What this task involves. Copy out, word for word, the part of the records that begins with the line containing "Open [SKY]AndreiXX pilot portrait" and ends with the line containing "Action: pyautogui.click(x=73, y=13)", including both of those lines.

Extracted records.

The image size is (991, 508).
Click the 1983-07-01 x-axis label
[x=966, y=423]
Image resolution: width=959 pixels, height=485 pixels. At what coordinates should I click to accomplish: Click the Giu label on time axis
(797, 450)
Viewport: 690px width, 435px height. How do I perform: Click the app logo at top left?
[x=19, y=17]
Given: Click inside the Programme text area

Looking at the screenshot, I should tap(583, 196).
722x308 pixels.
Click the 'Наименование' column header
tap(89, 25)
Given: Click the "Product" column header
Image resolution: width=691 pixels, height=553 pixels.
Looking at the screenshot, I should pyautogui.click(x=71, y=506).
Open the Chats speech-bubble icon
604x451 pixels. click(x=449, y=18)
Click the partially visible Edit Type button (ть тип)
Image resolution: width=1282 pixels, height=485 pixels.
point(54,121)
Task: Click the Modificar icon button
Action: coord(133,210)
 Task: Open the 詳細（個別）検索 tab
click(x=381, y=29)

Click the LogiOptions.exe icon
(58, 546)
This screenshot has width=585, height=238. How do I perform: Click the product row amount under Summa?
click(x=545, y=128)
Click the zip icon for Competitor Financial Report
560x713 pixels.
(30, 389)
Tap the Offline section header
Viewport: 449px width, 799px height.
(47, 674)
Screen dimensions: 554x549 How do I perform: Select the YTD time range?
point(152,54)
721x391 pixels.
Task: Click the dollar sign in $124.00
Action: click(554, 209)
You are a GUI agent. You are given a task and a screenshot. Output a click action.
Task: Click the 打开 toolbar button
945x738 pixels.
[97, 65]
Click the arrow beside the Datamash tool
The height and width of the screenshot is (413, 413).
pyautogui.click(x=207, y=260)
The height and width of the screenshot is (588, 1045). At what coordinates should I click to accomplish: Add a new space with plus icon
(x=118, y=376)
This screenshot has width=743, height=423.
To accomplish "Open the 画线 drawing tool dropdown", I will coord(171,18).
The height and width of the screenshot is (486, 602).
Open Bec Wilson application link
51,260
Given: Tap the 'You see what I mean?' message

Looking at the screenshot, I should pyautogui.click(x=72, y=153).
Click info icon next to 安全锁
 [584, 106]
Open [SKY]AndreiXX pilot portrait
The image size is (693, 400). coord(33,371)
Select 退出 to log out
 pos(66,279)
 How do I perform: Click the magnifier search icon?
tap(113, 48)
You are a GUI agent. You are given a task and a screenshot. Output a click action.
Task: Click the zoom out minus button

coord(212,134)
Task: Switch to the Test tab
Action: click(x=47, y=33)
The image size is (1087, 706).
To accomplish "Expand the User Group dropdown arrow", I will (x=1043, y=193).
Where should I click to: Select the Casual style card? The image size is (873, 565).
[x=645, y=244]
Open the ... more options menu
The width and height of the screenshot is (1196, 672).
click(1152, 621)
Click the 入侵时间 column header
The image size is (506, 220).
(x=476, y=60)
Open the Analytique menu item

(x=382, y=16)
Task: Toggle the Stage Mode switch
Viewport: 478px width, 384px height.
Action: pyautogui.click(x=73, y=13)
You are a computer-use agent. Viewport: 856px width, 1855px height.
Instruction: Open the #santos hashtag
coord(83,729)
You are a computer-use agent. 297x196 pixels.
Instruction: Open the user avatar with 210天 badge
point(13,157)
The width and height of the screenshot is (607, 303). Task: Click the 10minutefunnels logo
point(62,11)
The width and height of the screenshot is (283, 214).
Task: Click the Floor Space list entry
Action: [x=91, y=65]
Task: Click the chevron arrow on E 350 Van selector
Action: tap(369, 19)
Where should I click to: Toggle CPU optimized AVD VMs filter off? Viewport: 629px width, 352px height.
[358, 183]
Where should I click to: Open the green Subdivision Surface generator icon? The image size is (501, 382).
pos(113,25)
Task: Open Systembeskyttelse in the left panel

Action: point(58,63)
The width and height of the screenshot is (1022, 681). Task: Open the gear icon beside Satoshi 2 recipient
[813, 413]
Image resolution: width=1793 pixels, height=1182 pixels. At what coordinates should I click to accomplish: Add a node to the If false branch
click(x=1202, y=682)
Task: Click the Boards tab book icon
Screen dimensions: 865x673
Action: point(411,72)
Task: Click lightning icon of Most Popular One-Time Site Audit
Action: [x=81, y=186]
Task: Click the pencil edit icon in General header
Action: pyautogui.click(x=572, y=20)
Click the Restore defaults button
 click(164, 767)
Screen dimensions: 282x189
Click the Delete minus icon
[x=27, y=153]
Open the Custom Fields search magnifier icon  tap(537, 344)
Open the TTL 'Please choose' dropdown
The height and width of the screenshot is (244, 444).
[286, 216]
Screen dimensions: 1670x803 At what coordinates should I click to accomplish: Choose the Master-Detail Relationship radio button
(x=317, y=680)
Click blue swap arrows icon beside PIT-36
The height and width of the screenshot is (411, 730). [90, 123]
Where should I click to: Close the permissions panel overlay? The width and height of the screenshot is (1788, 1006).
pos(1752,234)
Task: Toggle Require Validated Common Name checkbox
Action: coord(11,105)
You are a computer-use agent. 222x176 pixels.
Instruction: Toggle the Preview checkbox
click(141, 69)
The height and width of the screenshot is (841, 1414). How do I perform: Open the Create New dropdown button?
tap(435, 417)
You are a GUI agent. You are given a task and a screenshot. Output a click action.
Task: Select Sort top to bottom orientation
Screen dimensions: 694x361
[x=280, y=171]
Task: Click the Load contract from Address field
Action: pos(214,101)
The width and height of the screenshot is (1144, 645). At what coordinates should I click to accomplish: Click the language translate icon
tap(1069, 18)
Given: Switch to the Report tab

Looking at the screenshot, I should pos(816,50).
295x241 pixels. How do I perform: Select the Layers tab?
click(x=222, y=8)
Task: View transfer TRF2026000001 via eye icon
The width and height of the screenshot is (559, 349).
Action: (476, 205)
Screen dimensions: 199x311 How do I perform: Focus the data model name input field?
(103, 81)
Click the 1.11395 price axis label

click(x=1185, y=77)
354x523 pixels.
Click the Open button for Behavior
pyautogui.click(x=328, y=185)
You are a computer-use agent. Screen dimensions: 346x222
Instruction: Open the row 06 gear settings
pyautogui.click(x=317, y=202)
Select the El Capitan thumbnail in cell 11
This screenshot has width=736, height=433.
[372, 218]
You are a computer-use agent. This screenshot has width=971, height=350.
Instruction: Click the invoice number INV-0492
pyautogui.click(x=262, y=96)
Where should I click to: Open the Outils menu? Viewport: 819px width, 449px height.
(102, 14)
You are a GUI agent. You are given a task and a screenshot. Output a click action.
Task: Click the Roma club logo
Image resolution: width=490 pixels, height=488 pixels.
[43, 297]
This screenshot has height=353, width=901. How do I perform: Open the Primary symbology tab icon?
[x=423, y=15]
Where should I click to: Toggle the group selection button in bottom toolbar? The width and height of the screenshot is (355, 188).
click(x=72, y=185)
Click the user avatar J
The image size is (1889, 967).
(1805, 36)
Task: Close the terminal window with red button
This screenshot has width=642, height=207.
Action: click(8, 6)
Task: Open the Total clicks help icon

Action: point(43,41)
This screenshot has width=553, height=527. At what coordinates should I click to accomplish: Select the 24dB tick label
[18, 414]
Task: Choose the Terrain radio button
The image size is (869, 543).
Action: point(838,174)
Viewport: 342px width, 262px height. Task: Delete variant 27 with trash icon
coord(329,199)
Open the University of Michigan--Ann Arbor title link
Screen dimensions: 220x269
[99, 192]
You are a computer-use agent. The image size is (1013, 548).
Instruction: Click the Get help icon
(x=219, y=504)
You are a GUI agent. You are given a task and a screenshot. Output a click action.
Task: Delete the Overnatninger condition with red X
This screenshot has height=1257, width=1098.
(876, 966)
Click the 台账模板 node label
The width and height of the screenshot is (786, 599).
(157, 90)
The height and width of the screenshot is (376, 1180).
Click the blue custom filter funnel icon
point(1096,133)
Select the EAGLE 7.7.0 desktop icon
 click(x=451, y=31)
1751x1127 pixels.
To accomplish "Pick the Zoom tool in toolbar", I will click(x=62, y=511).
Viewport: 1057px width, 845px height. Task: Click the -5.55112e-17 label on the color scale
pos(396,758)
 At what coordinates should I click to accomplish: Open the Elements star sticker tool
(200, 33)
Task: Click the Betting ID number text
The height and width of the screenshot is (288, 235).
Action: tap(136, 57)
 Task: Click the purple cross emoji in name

Solution for this problem.
Open [SKY]AndreiXX pilot portrait
The image size is (693, 400). coord(33,371)
Select 退出 to log out
 pos(66,279)
 How do I perform: Click the magnifier search icon?
tap(113, 48)
You are a GUI agent. You are given a task and a screenshot. Output a click action.
Task: Click the zoom out minus button

coord(212,134)
Task: Switch to the Test tab
Action: click(x=47, y=33)
The image size is (1087, 706).
To accomplish "Expand the User Group dropdown arrow", I will (x=1043, y=193).
Where should I click to: Select the Casual style card? The image size is (873, 565).
[x=645, y=244]
Open the ... more options menu
The width and height of the screenshot is (1196, 672).
click(1152, 621)
Click the 入侵时间 column header
The image size is (506, 220).
(x=476, y=60)
Open the Analytique menu item

(x=382, y=16)
Task: Toggle the Stage Mode switch
Viewport: 478px width, 384px height.
Action: pyautogui.click(x=73, y=13)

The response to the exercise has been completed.